The commands given set up a DSA key, which is the most modern key available with OpenSSH, and the most secure. If you need to login to machines running older versions of OpenSSH, you may be required to use RSA or RSA1 keys. The procedure is essentially the same, however you must specify the key type with ssh-keygen, and be sure to add RSA1 keys to ~/.ssh/authorized_keys instead of ~/.ssh/authorized_keys2
When prompted for a password, you really should enter a password, and hopefully one different then your normal password. If someone figures out the password to your private key, then they can gain access to ALL of the systems you have password-less logins setup with.
Also make sure the following files and directories have the right settings (assuming your username is 'foo')
|
File or Directory |
User |
Group |
Permissions |
|---|---|---|---|
|
~/.ssh |
foo |
users |
700 |
|
~/.ssh/authorized_keys2 |
foo |
users |
644 |
|
~/.ssh/id_dsa.pub |
foo |
users |
644 |
|
~/.ssh/id_dsa |
foo |
users |
600 |
Setting up ssh-agent
This is the tricky part of the password-less setup. Thus, there are several methods for setting this up and lots of debate about which one to use. The basic idea is that you run ssh-agent and somehow communicate to all of your shells the location of this process. Then you run ssh-add once per key. It adds the keys to your keychain, and everyone is happy. Unfortunately, I don't know of any method which is superior in every way, in every situation. Most methods involve using your shell scripts to set up a per-login ssh-agent session, making your startx command run as a child process of ssh-agent, or using a program external to OpenSSH.
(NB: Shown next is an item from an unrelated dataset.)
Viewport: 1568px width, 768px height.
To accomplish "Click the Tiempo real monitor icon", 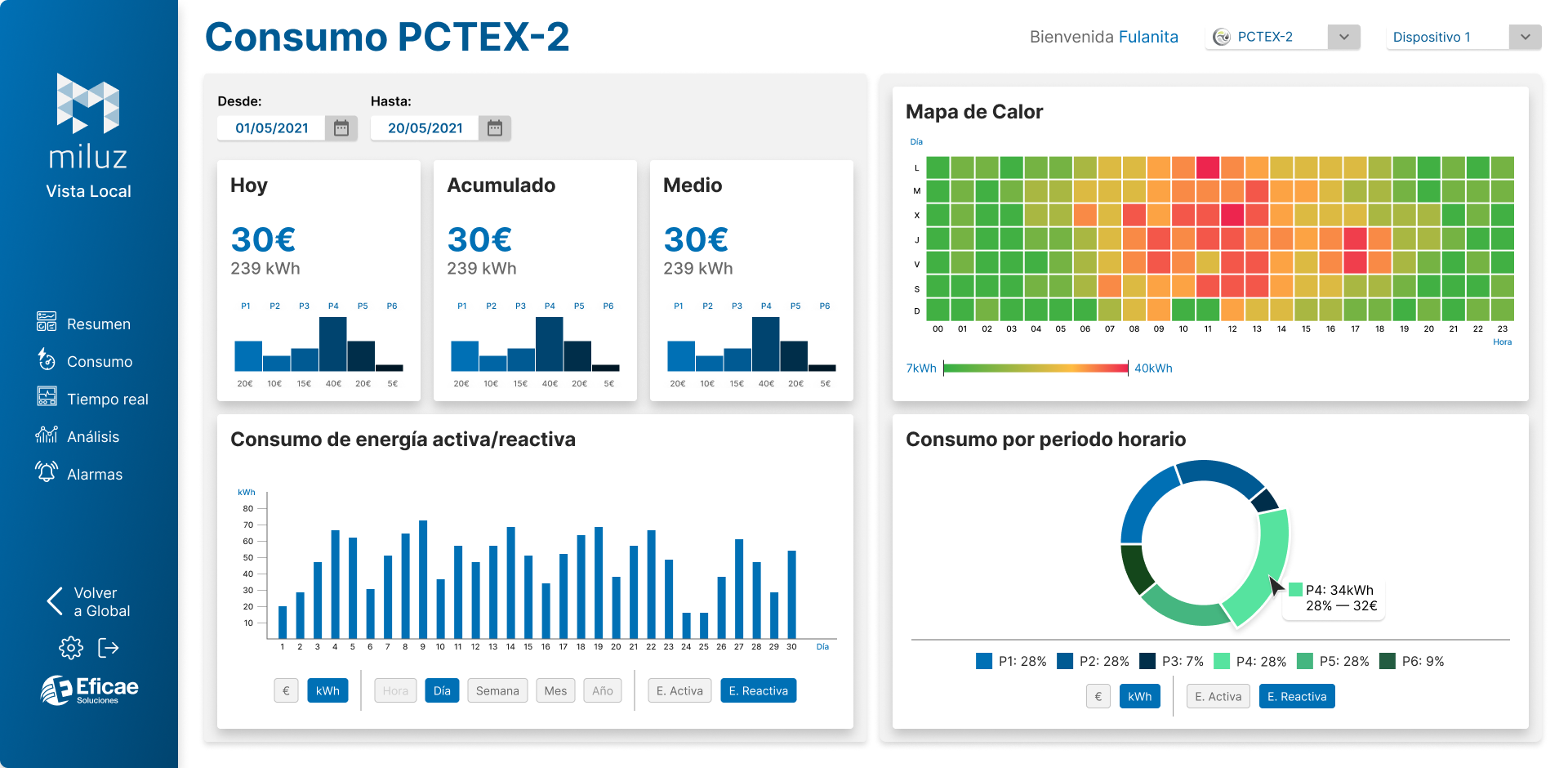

This is the best source I have found on
the subject:
http://www-106.ibm.com/developerworks/linux/library/l-keyc.html
The
author has written a program, called, Keychain,
which ensures you only need to set up one ssh-agent per user, not one
per session as most other methods require.
The OpenSSH Manual has detailed information about how ssh-agent and ssh-add work.
Startx method
If you will be setting up ssh-agent only on your desktop machine, and use “startx” to start your XWindows session, I recommend this method as it has presented me with the least number of headaches.
In your .bashrc file, add:
alias
startx="ssh-agent startx"
In your .xinitrc file, add near the
top:
xterm -e ssh-add
When you start your X session, you will be prompted for your password. No need to source any shell scripts.